Although Abbas previously negotiated while colonisation continued, Palestinian Authority media chief, Ghassan Khatib said, “Palestinians are trying to avoid repeating this mistake.. conducting negotiations while settlement expansion is taking place amounts to indirect encouragement and a legitimisation of illegal settlement activity.”

It was hardly surprising, therefore, that beleaguered Abbas should dismiss as ‘illogical’ Clinton’s call for an unconditional resumption of negotiations. He reiterated his demand for a total construction freeze as a pre-condition for talks. Clinton put Abbas in an intolerable situation. When he was elected in 2005 to succeed Palestinian President Yasser Arafat, Abbas was seen by Israel, the US and the international community as the best possible interlocutor.

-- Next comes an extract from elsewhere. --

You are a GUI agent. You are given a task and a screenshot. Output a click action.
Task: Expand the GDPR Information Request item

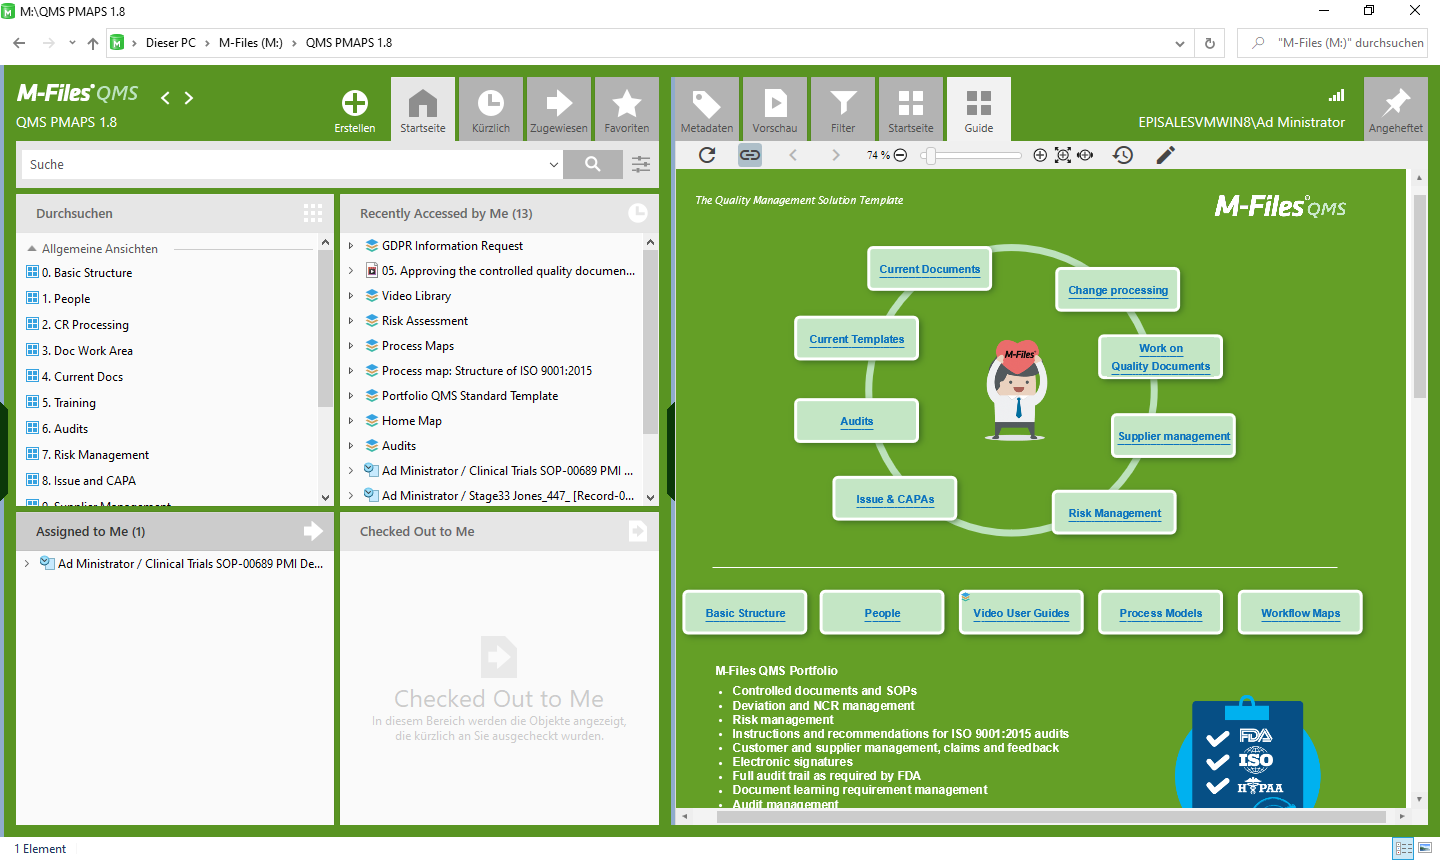351,246
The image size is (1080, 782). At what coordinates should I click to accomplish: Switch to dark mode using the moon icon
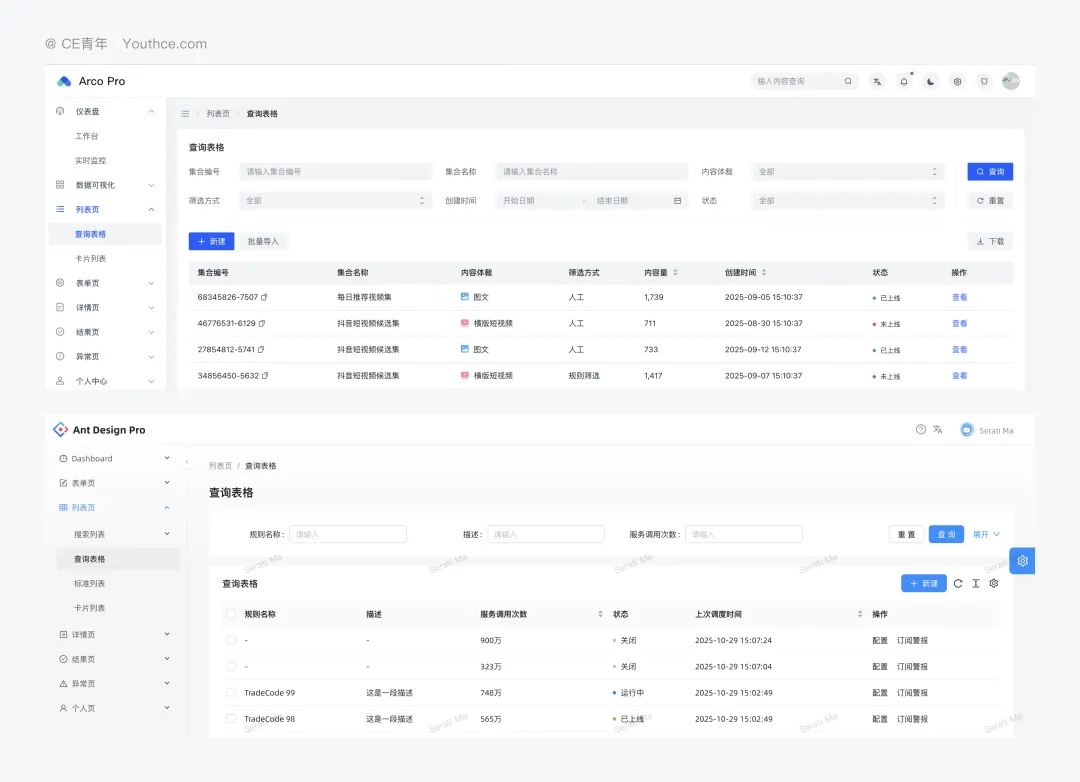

Unlike Arafat, who proffered an olive branch in one hand and a gun in the other, Abbas had renounced violence in favour of negotiations. However, succeeding Israeli governments have refused to make a deal he can accept while continuing to construct colonies on Palestinian land, shrinking the area which Palestinians claim for their state.

Abbas has been weakened by corruption in the Palestinian Authority, the split between his Fateh faction and Hamas.

Abbas’ weakness poses two dangers. First, any violent incident between Palestinians and Israelis could spark a third Intifada, a fresh uprising. Second, a political vacuum in the West Bank and East Jerusalem will be exploited both by Fateh opportunists and Hamas.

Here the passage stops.